Identify a favorite item, activity or food treat to reward the desired behavior. Present the target as close to the bird as you can while ensuring that the pet bird remains comfortable. Some pet birds will touch the target right away and you can capture the behavior with quick delivery of the reinforcers. Other pet birds will learn better by rewarding small steps starting with looking at the target, leaning toward the target, moving toward the target and, ultimately, touching the target with the beak.
Reward each step consistently and immediately to communicate clearly to your parrot what behavior produces the reinforcers. Praise or click the instant your bird does the right behavior to "mark” it and then strengthen the marker by delivering a treat or other strong reinforcer every time you praise or click. As your parrot gets closer with each step, discontinue reinforcing the previous steps.
Training a parrot to target is not hard when you follow the principles and procedures of positive reinforcement teaching.
If your bird grabs the target, calmly let it go. After a few minutes of exploring the stick, your pet bird will get back to work finding the behavior-consequence contingency, which is: When the stick is in view, if you touch the stick gently, then you will earn reinforcers. If grabbing the stick yields less reinforcement, the behavior will decrease in favor of touching the stick.
Once the pet bird is touching the target without hesitation, start moving it around so that your parrot has to move to touch the target. Hold it left, right, high, low, closer and further away. If you need to go back to an easier, step, don’t hesitate to do so and then slowly raise your criterion for reinforcement again. Sometimes you have to back to go forward. The idea is to have fun learning together.

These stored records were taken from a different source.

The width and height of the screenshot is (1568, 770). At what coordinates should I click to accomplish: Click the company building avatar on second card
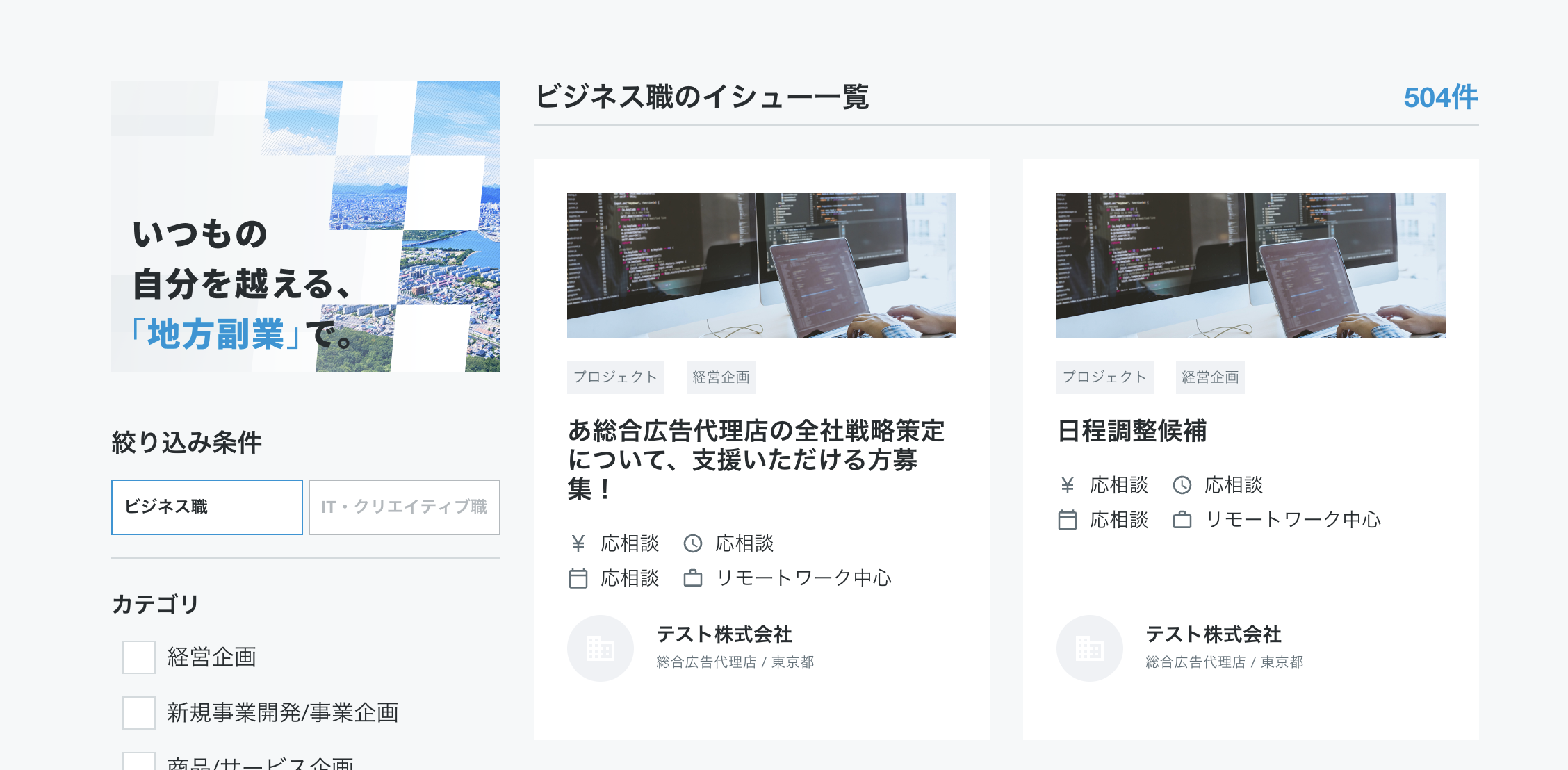tap(1089, 648)
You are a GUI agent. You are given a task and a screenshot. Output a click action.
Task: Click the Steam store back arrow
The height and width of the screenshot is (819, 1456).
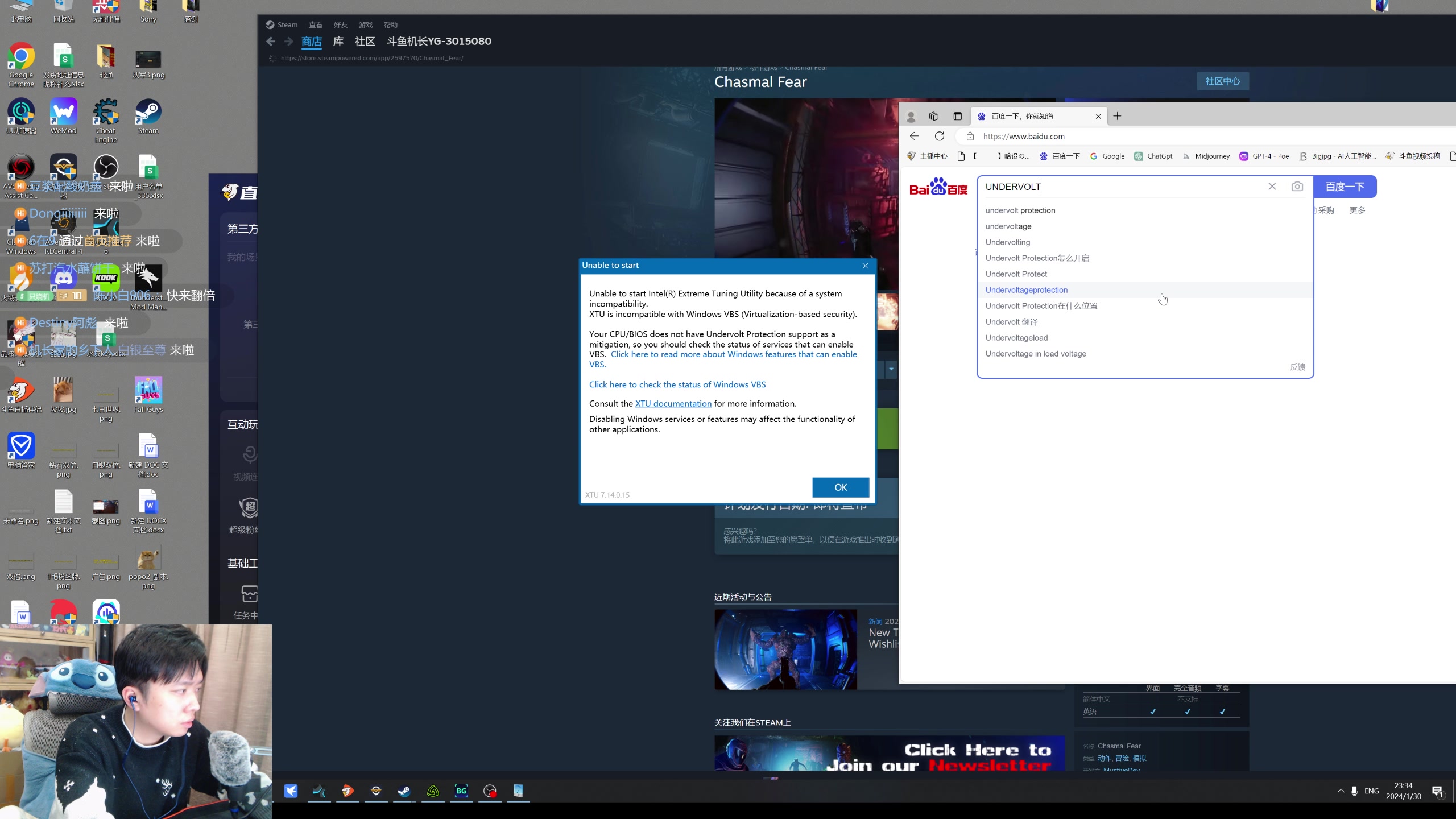pos(271,42)
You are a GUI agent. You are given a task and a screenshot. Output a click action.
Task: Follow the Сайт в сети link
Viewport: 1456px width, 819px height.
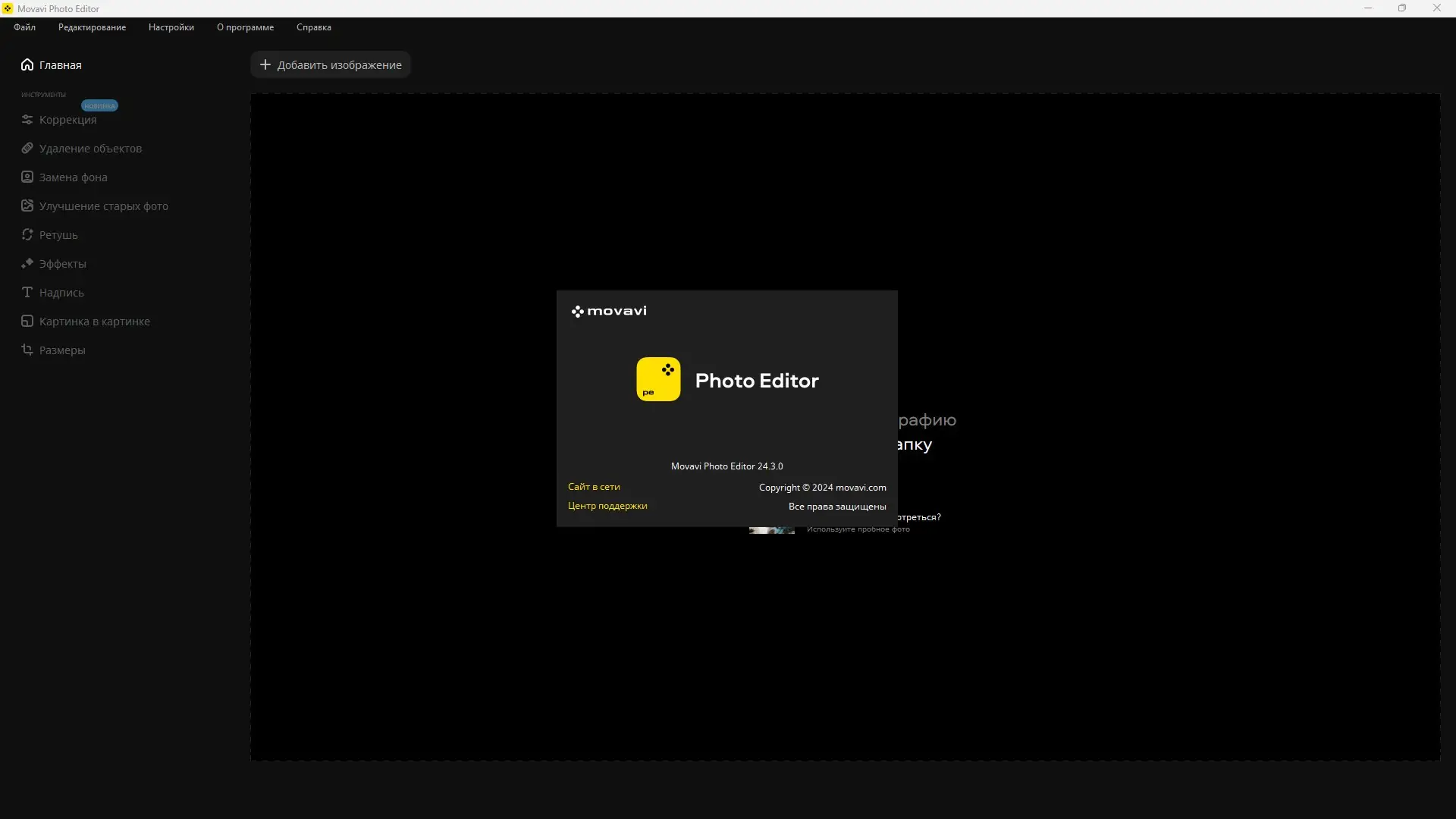pyautogui.click(x=594, y=487)
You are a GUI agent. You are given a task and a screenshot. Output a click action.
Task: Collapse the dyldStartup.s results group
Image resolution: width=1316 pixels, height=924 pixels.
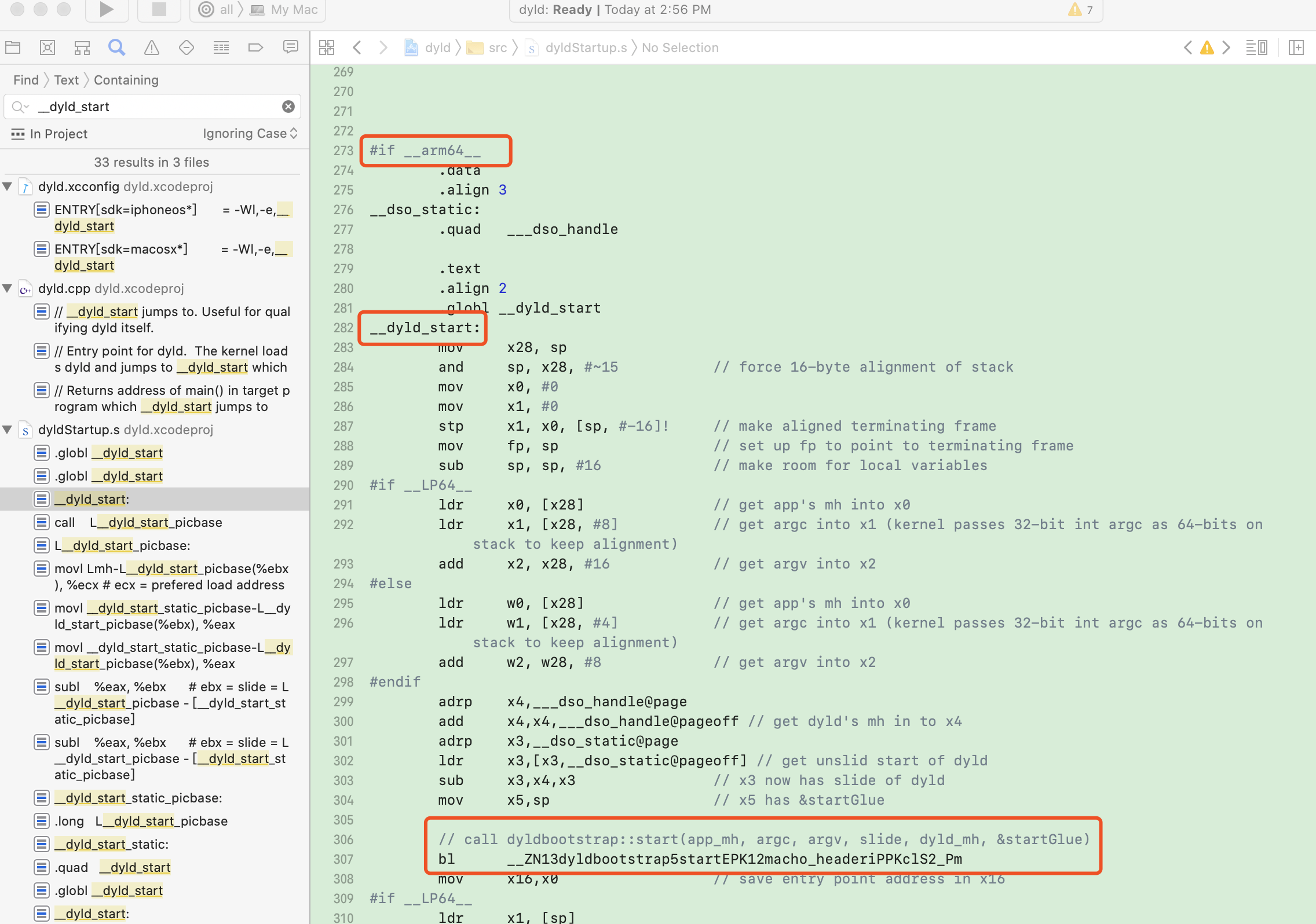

Where the Beak Goes, The Body Will Follow
Targeting is an important behavior for all companion parrots. With targeting we can guide parrots to move in ways that protect, manage and enrich their lives without force or coercion of any kind. Depending on a parrot’s history with humans, stepping onto a hand or even being touched can be an advanced behavior. Teaching targeting allows us to build a positive relationship first, before we ask for more than some birds can comfortably give. Every bird is an individual — a study of one — and our teaching plans should be customized accordingly.
Target training is also a great first behavior for beginning trainers to teach their parrots. By focusing on delivering a high rate of well-timed reinforcement for small approximations toward the end goal, your training sessions will be right on target.